◆ **Problem**
How many lines in the entries below contain the string "Output"? Reply with the number alone.

◆ **Rows**
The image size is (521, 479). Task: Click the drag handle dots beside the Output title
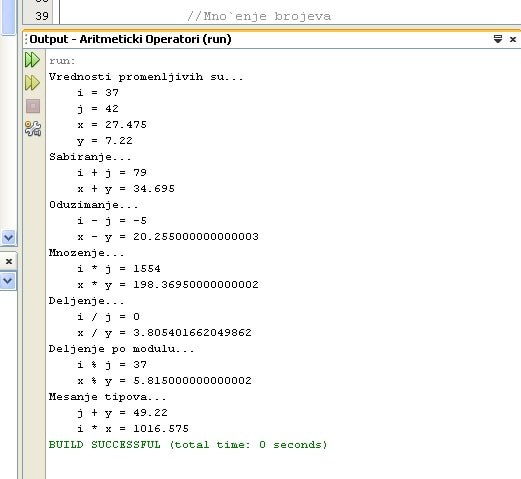26,39
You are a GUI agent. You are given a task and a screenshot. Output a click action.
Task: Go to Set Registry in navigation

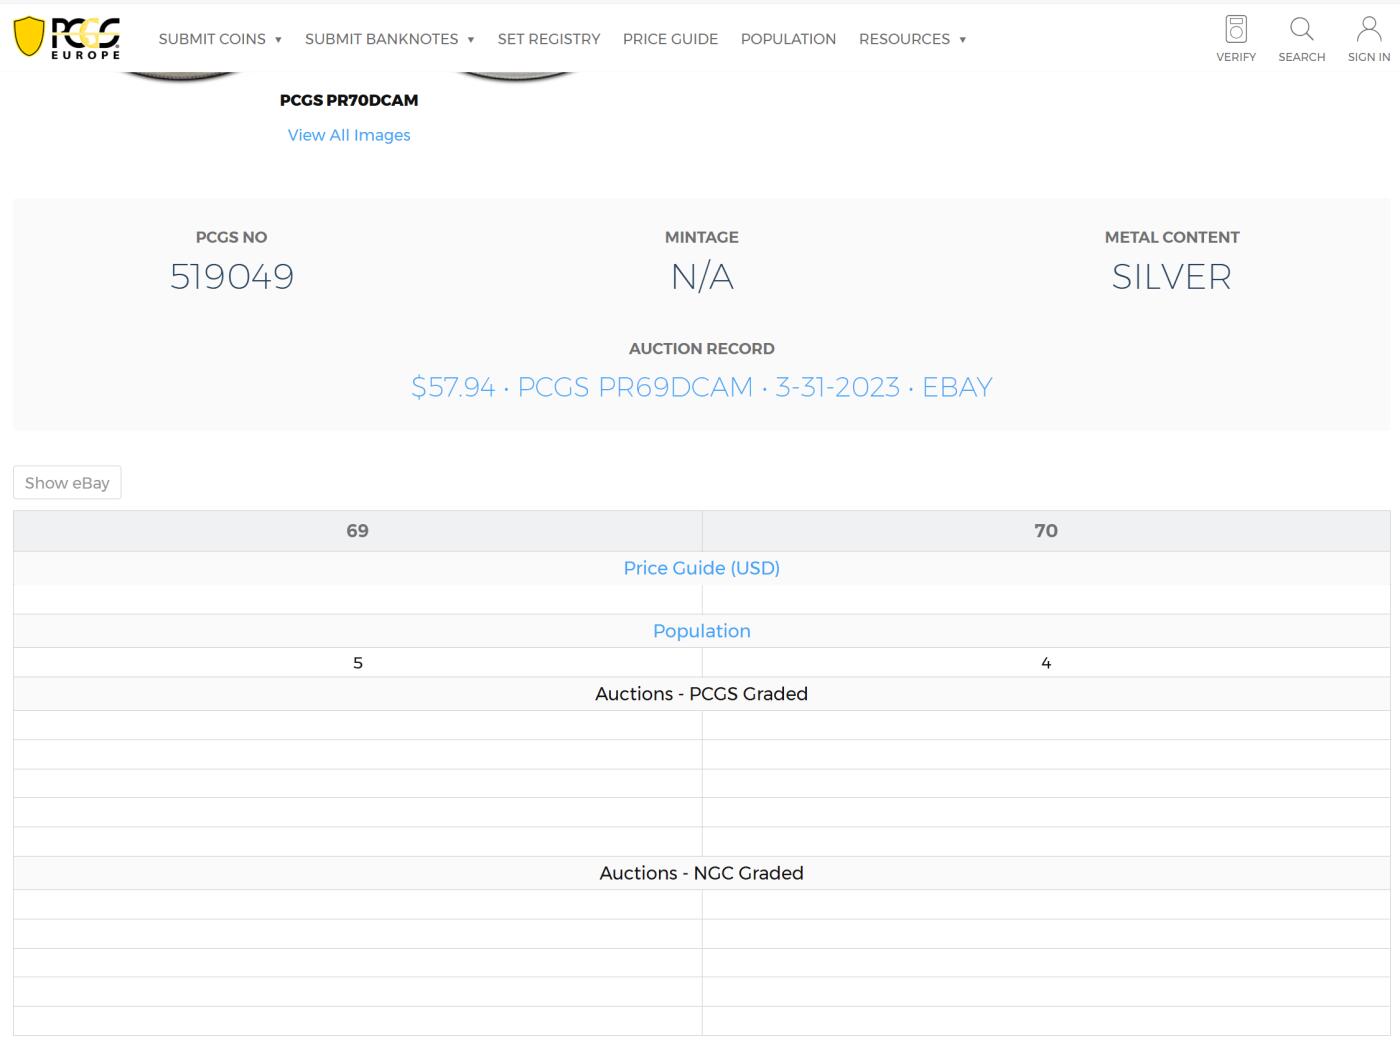tap(549, 39)
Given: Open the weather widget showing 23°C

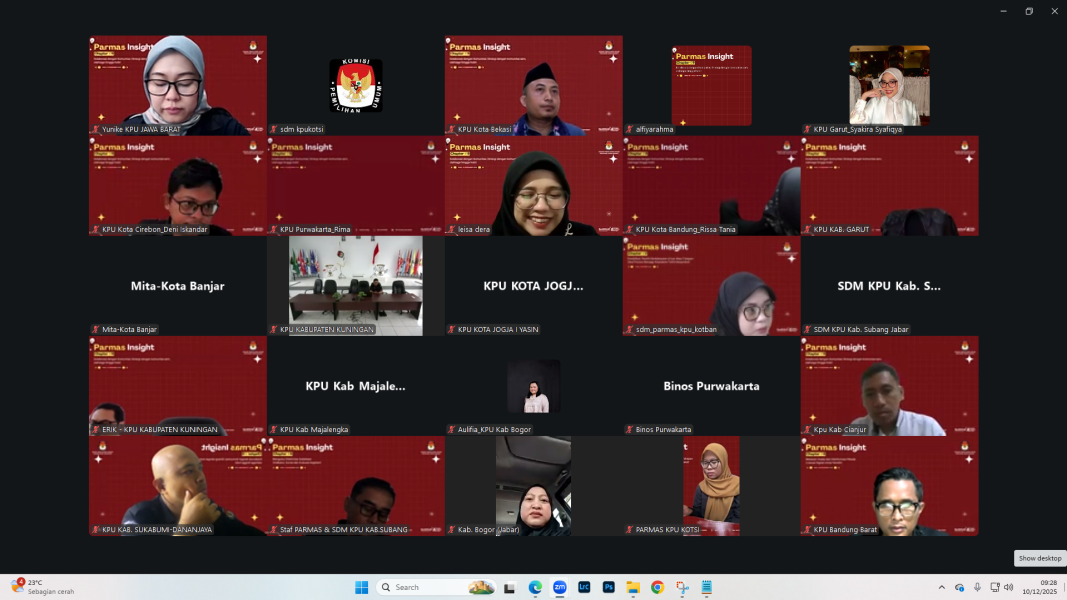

◆ **Task response**
2